Description: The ideal Q of polynomials annihilating an element A is generated by the ideal's canonical generator. (Contributed by Thierry Arnoux, 9-Feb-2025)

Ref Expression
Hypotheses ply1annig1p.o 
|- O = ( E evalSub1 F )
ply1annig1p.p 
|- P = ( Poly1 ` ( E |`s F ) )
ply1annig1p.b 
|- B = ( Base ` E )
ply1annig1p.e 
|- ( ph -> E e. Field )
ply1annig1p.f 
|- ( ph -> F e. ( SubDRing ` E ) )
ply1annig1p.a 
|- ( ph -> A e.
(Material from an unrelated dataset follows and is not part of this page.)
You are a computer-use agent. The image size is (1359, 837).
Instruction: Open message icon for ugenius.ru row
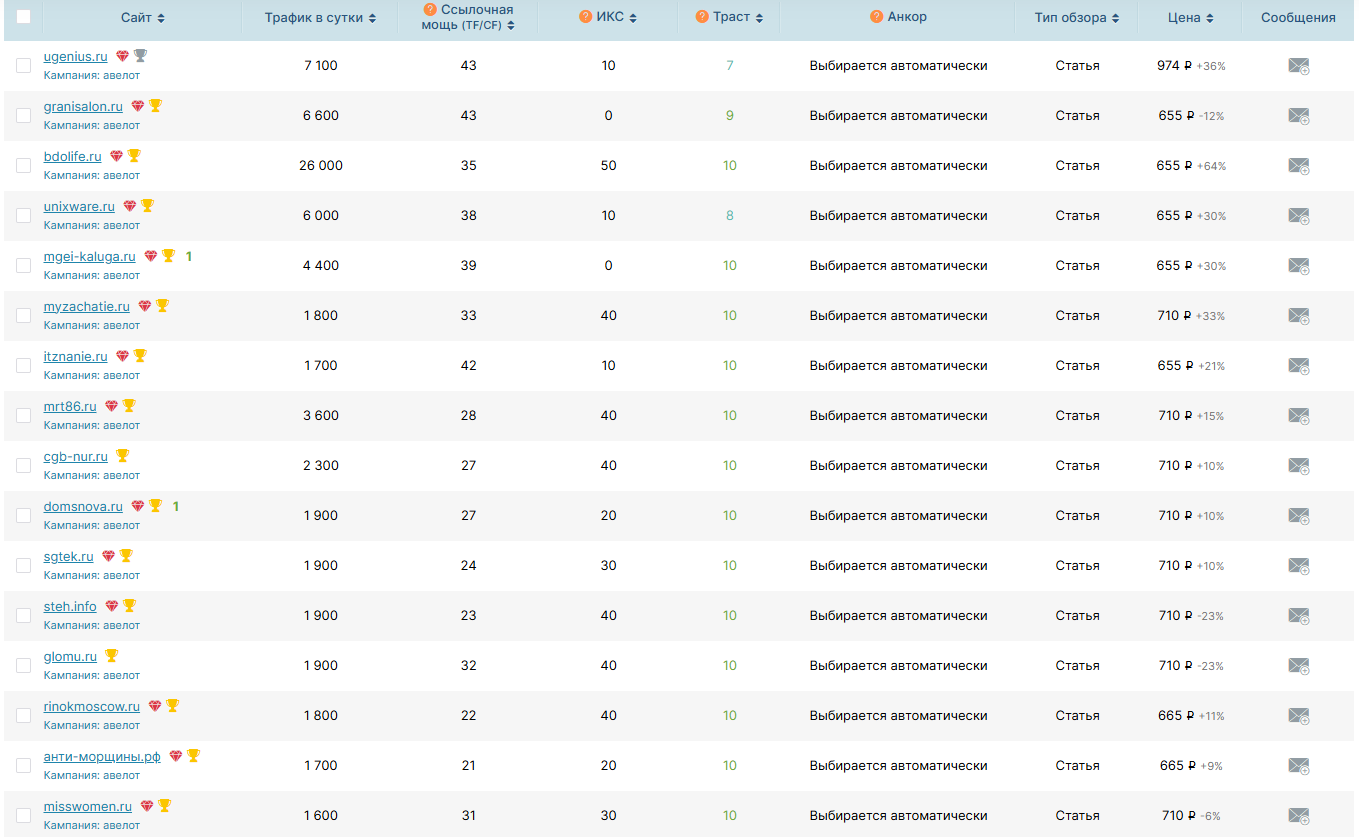pyautogui.click(x=1298, y=66)
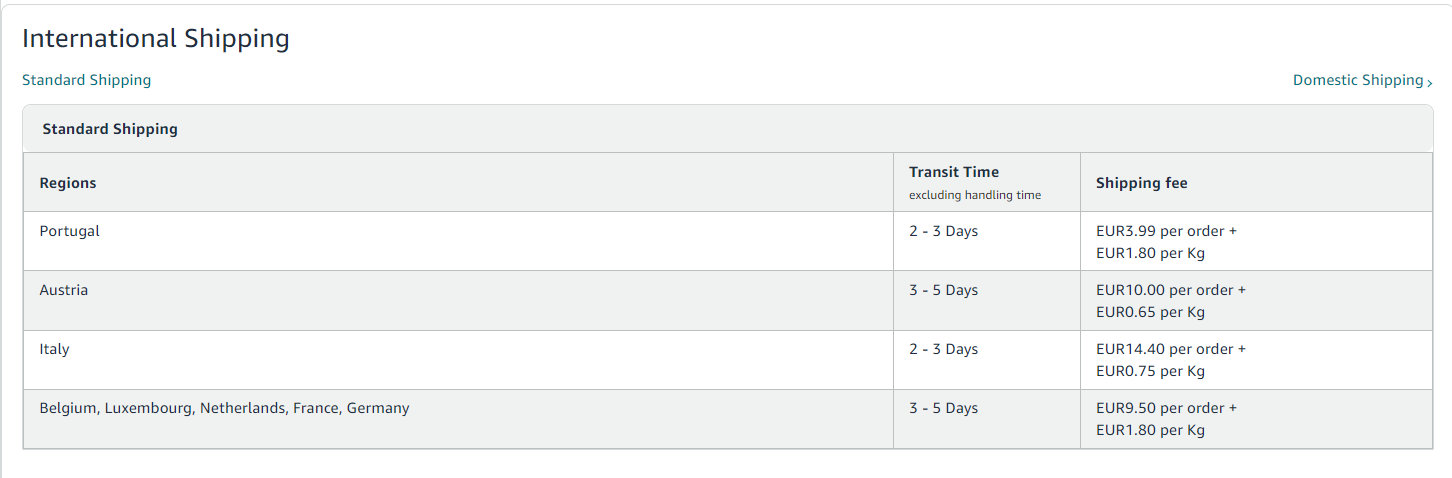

B )
ply1annig1p.0 
|- .0. = ( 0g ` E )
ply1annig1p.q 
|- Q = { q e. dom O | ( ( O ` q ) ` A ) = .0. }
ply1annig1p.k 
|- K = ( RSpan ` P )
ply1annig1p.g 
|- G = ( idlGen1p ` ( E |`s F ) )
Assertion ply1annig1p 
|- ( ph -> Q = ( K ` { ( G ` Q ) } ) )

Proof

Step Hyp Ref Expression
1 ply1annig1p.o 
 |-  O = ( E evalSub1 F )
2 ply1annig1p.p 
 |-  P = ( Poly1 ` ( E |`s F ) )
3 ply1annig1p.b 
 |-  B = ( Base ` E )
4 ply1annig1p.e 
 |-  ( ph -> E e. Field )
5 ply1annig1p.f 
 |-  ( ph -> F e. ( SubDRing ` E ) )
6 ply1annig1p.a 
 |-  ( ph -> A e. B )
7 ply1annig1p.0 
 |-  .0. = ( 0g ` E )
8 ply1annig1p.q 
 |-  Q = { q e. dom O | ( ( O ` q ) ` A ) = .0. }
9 ply1annig1p.k 
 |-  K = ( RSpan ` P )
10 ply1annig1p.g 
 |-  G = ( idlGen1p ` ( E |`s F ) )
11 issdrg 
 |-  ( F e. ( SubDRing ` E ) <-> ( E e. DivRing /\ F e. ( SubRing ` E ) /\ ( E |`s F ) e. DivRing ) )
12 5 11 sylib 
 |-  ( ph -> ( E e. DivRing /\ F e. ( SubRing ` E ) /\ ( E |`s F ) e. DivRing ) )
13 12 simp3d 
 |-  ( ph -> ( E |`s F ) e. DivRing )
14 4 fldcrngd 
 |-  ( ph -> E e. CRing )
15 12 simp2d 
 |-  ( ph -> F e. ( SubRing ` E ) )
16 1 2 3 14 15 6 7 8 ply1annidl 
 |-  ( ph -> Q e. ( LIdeal ` P ) )
17 eqid 
 |-  ( LIdeal ` P ) = ( LIdeal ` P )
18 2 10 17 9 ig1prsp 
 |-  ( ( ( E |`s F ) e. DivRing /\ Q e. ( LIdeal ` P ) ) -> Q = ( K ` { ( G ` Q ) } ) )
19 13 16 18 syl2anc 
 |-  ( ph -> Q = ( K ` { ( G ` Q ) } ) )